The article explicitly admits that async/await is ergonomically much nicer than explicit futures/promises. But the color problem still remains, one consequence of which is duplication of code and interfaces.
Arguing that the problem doesn't exist if you only stick to functions of a single color isn't a rebuttal, it's an admission! But the fact of the matter is async functions have real limitations and costs, which is why they're not the default in Rust, which in turn is why any Rust program will always have some mix of differently colored functions. But, yeah, the fewer of one color and the more of the other color, the better. That's the point.
Once again, the article is about JavaScript and everything it says still holds today, introducing async/await didn't change anything. Sync functions can only call other sync functions and use the result immediately. To use an async function, you have to convert the caller to an async function too which can be anything from annoying to impossible.
So yes, Rust still has colors, but it doesn’t matter because a red function can call a blue one without a problem and vice versa. You’re right in saying that async functions have a cost and shouldn’t be used indiscriminately - so just use them when it makes sense. As opposed to JavaScript, Rust doesn’t make you commit to one or the other early and either face major refactors in the future or pay the price of async when it’s not required.
P.S. I think there are some caveats for library authors and also to blocking the thread on a single future, but maybe more qualified people can comment on those.
I think the point is that "colored" functions only existed because Rust did not previously have async support. Now that it has async support, new code can be one color: async, while maintaining ergonomics.

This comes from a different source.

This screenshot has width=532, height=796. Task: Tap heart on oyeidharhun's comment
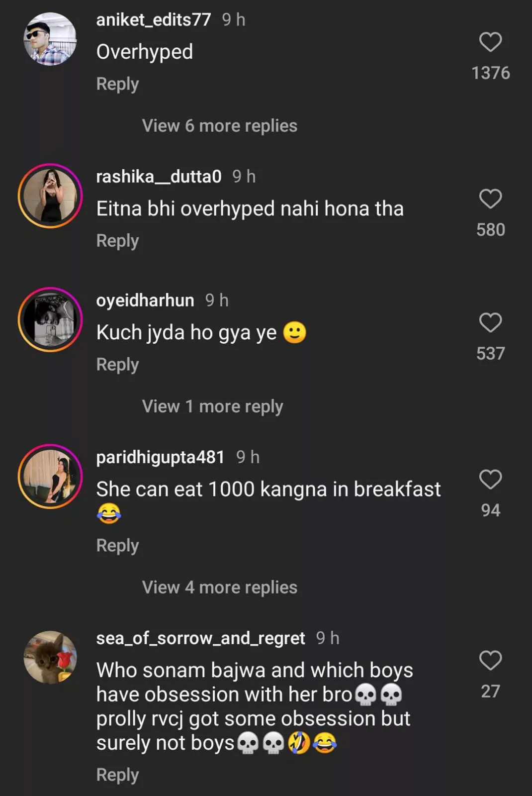[490, 323]
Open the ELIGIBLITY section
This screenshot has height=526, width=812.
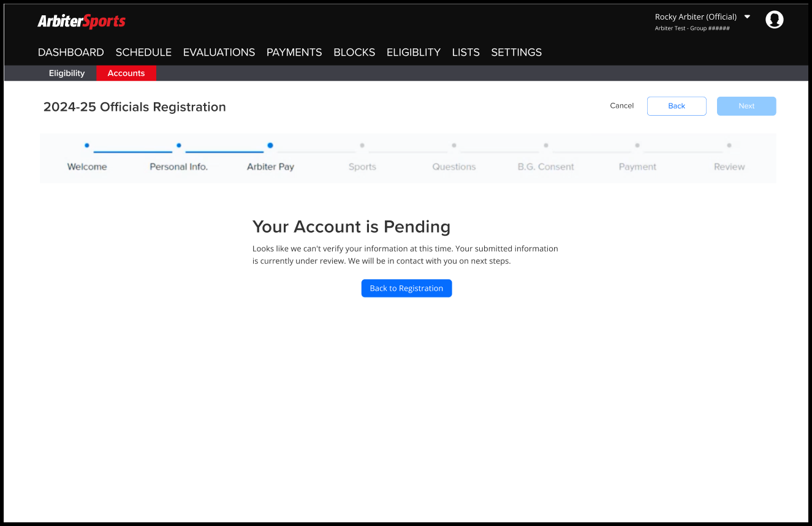coord(413,52)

Maybe new code will be exclusively async and existing code will switch over.
Not all new code shouldn't be async. I write graphics code. There is no benefit to me, or any of my users, if all of my code is async. No system has 10,000 simultaneous GPUs to drive independently.
I agree with your general point, but I do want to point out (as I'm sure you're aware) there's plenty of asyncronous logic in graphics code.

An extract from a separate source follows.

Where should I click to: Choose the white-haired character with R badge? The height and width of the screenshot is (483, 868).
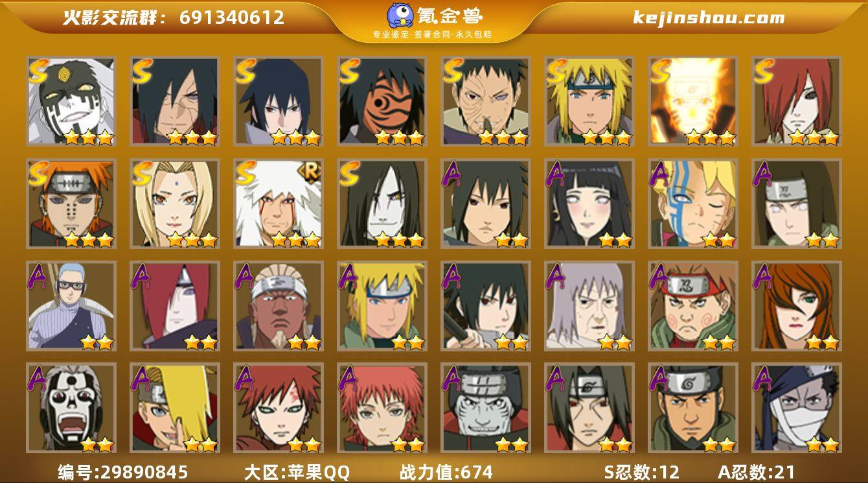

Some (but not all) of which might even benifit from async... although graphics code has it's own solutions to many of these problems, and it certainly wouldn't be the bread and butter of your core render loop.
1) For performance reasons, your GPU consumes command buffers after a decent delay from when your CPU requests it. This means async logic crops up for screenshot/recording readbacks, visibility queries, etc. assuming you don't want to simply stall everything and tank your framerate.
2) New lower level graphics APIs expose the asyncronous logic of command submission more than ever before, limiting safe CPU access to memory based on what the GPU is still accessing. This sometimes spills into higher level APIs - e.g. bgfx buffer uploads can either take a reference to memory (fast) - which you must keep valid and unmodified for a frame or two (asyncronous, and currently difficult to expose a sound+safe API for to Rust) - or it can make an extra deep copy (perf hit) to pretend it's behaving in a more syncronous fashion.
3) Resource loading is heavily asyncronous. You don't want to stall a game out on blocking disk I/O for a missing minimap icon if you can just fade it in a few seconds later. I might not have 10,000 GPUs to drive, but I've certainly had 10,000 assets to load, semi-independently, often with minimal warning.
We can never eliminate sync stuff, because async requires a runtime. Async is great when you need it, but you don't always need it, and you shouldn't have to pay the cost if you don't plan on using it.
Arguing that the problem doesn't exist if you only stick to functions of a single color isn't a rebuttal, it's an admission! But the fact of the matter is async functions have real limitations and costs, which is why they're not the default in Rust, which in turn is why any Rust program will always have some mix of differently colored functions. But, yeah, the fewer of one color and the more of the other color, the better. That's the point.